● **Using the information**:
**1)** Decide whether each statement agrees with the ALS clinic page. For each, answer yes or no and quote the deciding words from the page: (a) A specific test exists that diagnoses ALS. (b) Patients seeking a diagnosis or second opinion first go to the neurology clinic. (c) ALS symptoms usually come on suddenly.
**2)** Carry on the ALS clinic page from its final sentence, keeping its voice.

● **Extract provided**:
--
The team at the University of Iowa Health Care ALS Clinic offers expertise and care, whether you’re diagnosed here or are seeing us for a second opinion.
We’re a multidisciplinary ALS clinic. This means we have multiple experts with different medical backgrounds working together for you. When you receive care from a multidisciplinary team, each specialist uses their expertise to recognize and address your symptoms right away. This means a better quality of life for you.
As an academic medical center, we offer you the opportunity to be part of clinical trials for new treatments. While there’s currently no cure for ALS, you’ll have access to therapies that aren’t yet widely available.
Our clinic is set up for your comfort and convenience. Our care team focuses on your—and your family’s—physical and emotional needs from every angle.
ALS symptoms and diagnosis
ALS is a progressive disease of the nervous system that affects nerve cells in the brain and the spinal cord.
The disease attacks nerve cells that control voluntary muscle movements. Over time, the muscles weaken, causing a range of disabilities and loss of movement.
Symptoms of ALS usually come on gradually. They might include:
- A tired, heavy feeling in your arms and/or legs
- Overall fatigue and weakness
- Stumbling or tripping
- Slurred speech
- Dropping things
- Muscle twitching or cramping
How ALS is diagnosed
For diagnosis or a second opinion, your first stop at UI Hospitals & Clinics will be the neurology clinic.
There isn’t a specific test that diagnoses ALS, so the neurology team will likely run tests to rule out other conditions. These might include:
- An electromyogram (EMG) to measure how well electrical impulses travel through your nerves
- A neurological examination
- Blood and urine tests
- Imaging, including X-rays and MRIs
How ALS progresses
ALS gets worse over time, although you might have periods when your symptoms hold steady. The disease eventually affects movement, speech, swallowing, and breathing.
--
● **Data to examine**:
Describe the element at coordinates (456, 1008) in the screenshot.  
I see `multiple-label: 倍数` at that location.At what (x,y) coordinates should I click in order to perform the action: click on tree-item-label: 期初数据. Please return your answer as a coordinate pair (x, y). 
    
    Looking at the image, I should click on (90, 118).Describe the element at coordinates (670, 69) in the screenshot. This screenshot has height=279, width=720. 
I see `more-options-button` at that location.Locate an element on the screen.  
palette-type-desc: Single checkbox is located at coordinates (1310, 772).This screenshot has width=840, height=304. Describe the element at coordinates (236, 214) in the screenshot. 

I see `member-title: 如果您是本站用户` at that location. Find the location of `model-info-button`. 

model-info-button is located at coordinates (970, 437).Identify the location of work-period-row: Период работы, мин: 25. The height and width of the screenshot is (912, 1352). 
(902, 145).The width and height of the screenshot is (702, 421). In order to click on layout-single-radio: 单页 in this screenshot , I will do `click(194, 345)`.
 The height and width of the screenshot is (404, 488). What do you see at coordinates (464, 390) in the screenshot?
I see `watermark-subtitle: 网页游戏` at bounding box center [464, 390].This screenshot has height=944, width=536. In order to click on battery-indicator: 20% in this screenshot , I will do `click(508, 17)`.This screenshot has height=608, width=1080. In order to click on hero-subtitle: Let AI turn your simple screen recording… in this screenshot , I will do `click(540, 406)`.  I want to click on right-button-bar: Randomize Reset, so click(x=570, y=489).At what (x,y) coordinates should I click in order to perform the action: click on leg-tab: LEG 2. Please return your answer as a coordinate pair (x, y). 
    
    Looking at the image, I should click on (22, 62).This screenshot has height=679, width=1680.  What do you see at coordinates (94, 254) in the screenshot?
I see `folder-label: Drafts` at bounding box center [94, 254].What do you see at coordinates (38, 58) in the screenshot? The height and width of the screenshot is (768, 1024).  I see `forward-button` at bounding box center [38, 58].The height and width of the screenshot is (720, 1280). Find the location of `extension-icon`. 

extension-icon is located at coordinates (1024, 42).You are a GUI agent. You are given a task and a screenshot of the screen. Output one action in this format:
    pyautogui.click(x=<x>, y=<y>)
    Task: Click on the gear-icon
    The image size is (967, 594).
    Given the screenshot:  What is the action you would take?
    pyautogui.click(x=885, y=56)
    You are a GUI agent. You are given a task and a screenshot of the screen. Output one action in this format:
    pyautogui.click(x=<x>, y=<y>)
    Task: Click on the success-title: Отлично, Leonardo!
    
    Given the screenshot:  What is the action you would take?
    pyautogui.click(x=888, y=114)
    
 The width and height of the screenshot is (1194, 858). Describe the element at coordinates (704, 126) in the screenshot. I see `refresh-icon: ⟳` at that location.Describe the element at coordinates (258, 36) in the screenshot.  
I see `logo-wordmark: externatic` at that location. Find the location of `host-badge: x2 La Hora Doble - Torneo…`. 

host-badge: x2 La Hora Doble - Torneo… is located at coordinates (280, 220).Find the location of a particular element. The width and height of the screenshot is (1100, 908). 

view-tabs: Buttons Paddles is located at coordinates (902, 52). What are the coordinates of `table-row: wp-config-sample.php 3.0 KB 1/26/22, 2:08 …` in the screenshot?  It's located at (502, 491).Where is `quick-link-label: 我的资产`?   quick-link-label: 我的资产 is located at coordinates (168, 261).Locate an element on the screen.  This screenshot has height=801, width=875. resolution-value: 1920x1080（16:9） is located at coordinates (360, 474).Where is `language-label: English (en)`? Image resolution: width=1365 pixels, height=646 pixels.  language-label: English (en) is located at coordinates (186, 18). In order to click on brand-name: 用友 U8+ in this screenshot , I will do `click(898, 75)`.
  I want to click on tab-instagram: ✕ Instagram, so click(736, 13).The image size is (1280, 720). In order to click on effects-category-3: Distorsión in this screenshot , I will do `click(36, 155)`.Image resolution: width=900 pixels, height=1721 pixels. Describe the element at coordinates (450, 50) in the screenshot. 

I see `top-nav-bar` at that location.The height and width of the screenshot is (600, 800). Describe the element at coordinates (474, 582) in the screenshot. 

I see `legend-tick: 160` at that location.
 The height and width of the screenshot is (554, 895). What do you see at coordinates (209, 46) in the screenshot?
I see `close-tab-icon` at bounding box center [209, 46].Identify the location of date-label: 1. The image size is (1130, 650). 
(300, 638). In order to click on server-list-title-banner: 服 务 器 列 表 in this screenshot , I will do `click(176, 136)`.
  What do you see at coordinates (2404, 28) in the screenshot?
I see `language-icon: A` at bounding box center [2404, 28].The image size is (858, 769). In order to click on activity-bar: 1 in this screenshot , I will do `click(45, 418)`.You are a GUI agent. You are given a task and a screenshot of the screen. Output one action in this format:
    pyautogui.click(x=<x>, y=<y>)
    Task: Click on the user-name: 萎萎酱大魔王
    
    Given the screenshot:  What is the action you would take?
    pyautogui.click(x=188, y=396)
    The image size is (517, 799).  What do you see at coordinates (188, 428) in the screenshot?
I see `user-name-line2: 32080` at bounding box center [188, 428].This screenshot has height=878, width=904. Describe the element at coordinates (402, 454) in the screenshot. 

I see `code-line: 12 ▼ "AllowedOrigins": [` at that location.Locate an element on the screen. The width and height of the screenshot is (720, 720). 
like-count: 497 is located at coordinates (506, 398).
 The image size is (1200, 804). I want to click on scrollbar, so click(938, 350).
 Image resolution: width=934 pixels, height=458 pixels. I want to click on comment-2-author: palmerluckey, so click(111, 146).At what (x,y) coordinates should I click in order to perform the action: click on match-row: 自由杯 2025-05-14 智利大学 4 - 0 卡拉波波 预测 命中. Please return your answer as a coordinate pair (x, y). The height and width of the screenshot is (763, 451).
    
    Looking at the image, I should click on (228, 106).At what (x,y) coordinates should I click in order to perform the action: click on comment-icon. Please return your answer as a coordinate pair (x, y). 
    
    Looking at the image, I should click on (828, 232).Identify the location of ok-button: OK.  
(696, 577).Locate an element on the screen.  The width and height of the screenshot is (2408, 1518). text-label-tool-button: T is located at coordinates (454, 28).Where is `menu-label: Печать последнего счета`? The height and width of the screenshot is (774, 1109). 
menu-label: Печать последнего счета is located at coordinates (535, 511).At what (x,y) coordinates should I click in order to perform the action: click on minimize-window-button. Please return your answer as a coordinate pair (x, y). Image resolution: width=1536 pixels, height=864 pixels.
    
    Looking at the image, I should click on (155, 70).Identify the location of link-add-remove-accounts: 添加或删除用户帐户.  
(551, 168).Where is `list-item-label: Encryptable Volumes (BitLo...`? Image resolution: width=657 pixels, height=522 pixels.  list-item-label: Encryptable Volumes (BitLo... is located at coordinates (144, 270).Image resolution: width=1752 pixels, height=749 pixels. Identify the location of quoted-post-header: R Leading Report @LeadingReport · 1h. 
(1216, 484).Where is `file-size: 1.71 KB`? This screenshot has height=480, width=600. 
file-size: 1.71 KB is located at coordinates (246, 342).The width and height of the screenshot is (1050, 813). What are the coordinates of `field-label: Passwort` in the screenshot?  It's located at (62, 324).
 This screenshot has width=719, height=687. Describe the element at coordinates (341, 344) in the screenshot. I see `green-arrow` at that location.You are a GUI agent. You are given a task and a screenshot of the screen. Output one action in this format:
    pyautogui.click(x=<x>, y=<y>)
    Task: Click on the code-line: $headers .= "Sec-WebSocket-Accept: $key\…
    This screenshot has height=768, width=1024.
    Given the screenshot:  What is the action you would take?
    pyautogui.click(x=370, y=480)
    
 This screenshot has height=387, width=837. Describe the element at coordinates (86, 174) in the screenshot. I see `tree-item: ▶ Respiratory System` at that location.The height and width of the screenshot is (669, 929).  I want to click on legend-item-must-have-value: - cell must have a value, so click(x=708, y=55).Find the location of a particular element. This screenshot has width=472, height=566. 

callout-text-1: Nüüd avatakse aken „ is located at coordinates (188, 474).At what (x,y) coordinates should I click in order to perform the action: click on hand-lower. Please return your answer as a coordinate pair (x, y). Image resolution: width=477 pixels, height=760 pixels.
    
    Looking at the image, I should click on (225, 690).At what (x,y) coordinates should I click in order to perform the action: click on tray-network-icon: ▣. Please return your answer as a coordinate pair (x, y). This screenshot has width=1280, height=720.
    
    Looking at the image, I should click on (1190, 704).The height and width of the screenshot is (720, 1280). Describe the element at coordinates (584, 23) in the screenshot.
--
● **Answers in order**:
**1)**
(a) No: "There isn’t a specific test that diagnoses ALS"
(b) Yes: "your first stop at UI Hospitals & Clinics will be the neurology clinic"
(c) No: "Symptoms of ALS usually come on gradually."

**2)**
ALS is a fatal disease, but it progresses at different rates for everyone.
ALS treatment at UI Health Care
There is no treatment that can stop ALS from progressing or reverse damage to nerve cells. Care for ALS involves controlling your symptoms, maximizing your independence, and making it easier for you to live with the disease.
Your customized care plan might include:
- Medications for symptoms such as muscle cramps and excess saliva
- Physical and occupational therapy to teach you exercises for mobility and strategies for daily living
- Speech therapy for speaking and swallowing, and for using technology to communicate when talking becomes difficult
- Respiratory therapy to teach you techniques for breathing and coughing, and mechanical ventilation to help you breathe
- Nutrition therapy to help you maintain a healthy diet and get enough calories
- Assistive devices for daily living, including mobility devices such as a walker or motorized wheelchair, home modifications such as ramps and grab bars, and other specialized in-home equipment
- Genetic testing to see whether your ALS is the type that can be inherited (true in about 10% of cases)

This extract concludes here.